PATHspider's output is in the form of two records per job, as JSON dicts. One
record will be for the baseline (A) connection, and one for the experimental
(B) connection. These JSON records contain the original job information, any
information added by the connection functions and any information added by the
Observer.

The connection logic of all the plugins that ship with the PATHspider
distribution will set a ``config`` value, either 0 or 1 (with 0 being baseline,
1 being experimental) to distinguish flows. Due to the highly parallel nature
of PATHspider, the two flows for a particular job may not be output together
and may have other flows between them.

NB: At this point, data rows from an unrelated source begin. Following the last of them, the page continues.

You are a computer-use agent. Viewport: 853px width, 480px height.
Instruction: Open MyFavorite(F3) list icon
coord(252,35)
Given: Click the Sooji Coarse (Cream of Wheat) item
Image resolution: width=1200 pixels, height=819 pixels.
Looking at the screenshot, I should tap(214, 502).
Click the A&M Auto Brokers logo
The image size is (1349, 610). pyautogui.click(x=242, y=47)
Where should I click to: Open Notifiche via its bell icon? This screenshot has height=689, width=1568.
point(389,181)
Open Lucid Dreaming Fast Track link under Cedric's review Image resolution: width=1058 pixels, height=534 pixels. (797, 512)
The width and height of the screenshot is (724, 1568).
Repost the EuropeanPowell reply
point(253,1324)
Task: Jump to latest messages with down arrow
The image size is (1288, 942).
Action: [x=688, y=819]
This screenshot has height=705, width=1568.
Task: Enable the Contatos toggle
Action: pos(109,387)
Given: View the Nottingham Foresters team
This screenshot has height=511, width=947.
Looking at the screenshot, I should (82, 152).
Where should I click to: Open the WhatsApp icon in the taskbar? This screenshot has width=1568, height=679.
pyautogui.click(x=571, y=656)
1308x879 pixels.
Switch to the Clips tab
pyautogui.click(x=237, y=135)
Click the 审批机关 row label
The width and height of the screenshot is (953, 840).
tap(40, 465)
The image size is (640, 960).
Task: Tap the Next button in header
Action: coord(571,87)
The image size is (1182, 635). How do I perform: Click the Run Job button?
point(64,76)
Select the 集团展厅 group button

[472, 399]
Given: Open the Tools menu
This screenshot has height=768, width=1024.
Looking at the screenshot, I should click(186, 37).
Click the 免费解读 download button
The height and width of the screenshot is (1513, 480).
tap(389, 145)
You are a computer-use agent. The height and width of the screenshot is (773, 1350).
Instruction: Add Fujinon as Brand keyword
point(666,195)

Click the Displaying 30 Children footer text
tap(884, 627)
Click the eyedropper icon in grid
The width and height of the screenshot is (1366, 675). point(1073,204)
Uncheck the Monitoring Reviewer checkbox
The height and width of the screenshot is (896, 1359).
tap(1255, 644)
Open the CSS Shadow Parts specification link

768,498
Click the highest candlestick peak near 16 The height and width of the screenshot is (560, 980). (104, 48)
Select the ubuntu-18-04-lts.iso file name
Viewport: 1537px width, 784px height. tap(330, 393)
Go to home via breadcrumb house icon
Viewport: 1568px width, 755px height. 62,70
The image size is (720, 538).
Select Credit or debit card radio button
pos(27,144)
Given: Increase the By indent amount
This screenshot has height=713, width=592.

Any analysis tools will need to take
this into consideration.

The plugins that ship with the PATHspider distribution will also have the
following values set in their output:

+------------+----------------------------------------------------------------+
| Key        | Description                                                    |
+============+================================================================+
| config     | 0 for baseline, 1 for experimental                             |
+------------+----------------------------------------------------------------+
| connstate  | True if the connection was successful, False if the connection |
|            | failed (e.g. due to timeout).                                  |
+------------+----------------------------------------------------------------+
| dip        | Layer 3 (IPv4/IPv6) source address                             |
+------------+----------------------------------------------------------------+
| sp         | Layer 4 (TCP/UDP) source port                                  |
+------------+----------------------------------------------------------------+
| dp         | Layer 4 (TCP/UDP) destination port                             |
+------------+----------------------------------------------------------------+
| pkt_fwd    | A count of the number of packets seen in the forward direction |
+------------+----------------------------------------------------------------+
| pkt_rev    | A count of the number of packets seen in the reverse direction |
+------------+----------------------------------------------------------------+
| oct_fwd    | A count of the number of octets seen in the forward direction  |
+------------+----------------------------------------------------------------+
| oct_rev    | A count of the number of octets seen in the reverse direction  |
+------------+----------------------------------------------------------------+

For detail on the values in individual plugins, see the section for that plugin
later in this documentation.